Jordan and Isiah, the greatest rivals, are both known as defaming each other. On Chris Broussard’s 1-on-1 interview, Isiah Thomas mentioned how superior today’s NBA superstars compared to his era, the ’80s. “What KD and LeBron are doing, if you put them back in the era of 80s with their talent, athleticism, and skill… Who’s the GOAT?” Thomas said of James and Durant.
Thomas is famous for picking LeBron James on TV shows as the GOAT over Michael Jordan. He adds Kevin Durant to the list during the interview, signaling both LBJ and KD could’ve been better players then Michael Jordan in the ’80s. “Man, put KD in the ’80s, put LeBron in the ’80s.”
“Jordan by far was the best athlete we’ve ever seen. From an athletic standpoint, there are 10-11 guys in the NBA right now with Jordan’s athletics. We didn’t have that back then.”
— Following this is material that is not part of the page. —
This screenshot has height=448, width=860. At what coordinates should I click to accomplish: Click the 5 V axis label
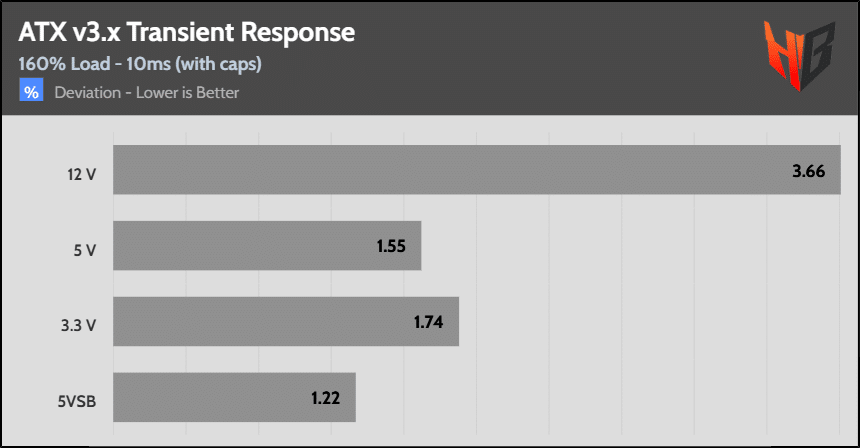pyautogui.click(x=85, y=247)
Zeke was also breaking down the Jordan Rules, the infamous strategy to stop Michael Jordan in 1988,1989, and 1991 playoffs. “What I figured out is Jordan wasn’t as good going left as he was right… and their offensive scheme allowed us to force him left and double team him from the baseline.” Michael wasn’t a great passer with his left hand, a right-hand dominant player. Pistons defense kept the pressure on the right side to force Jordan pass and prevented a direct line pass. With this strategy, Detroit defense had enough time to get back and recover. If Jordan was on the right-wing, the defense forced him to the middle and forced him left to the baseline to trap. Those were the Jordan Rules, and Chuck Daly’s Pistons were disciplined enough to imply them for every single Michael Jordan play.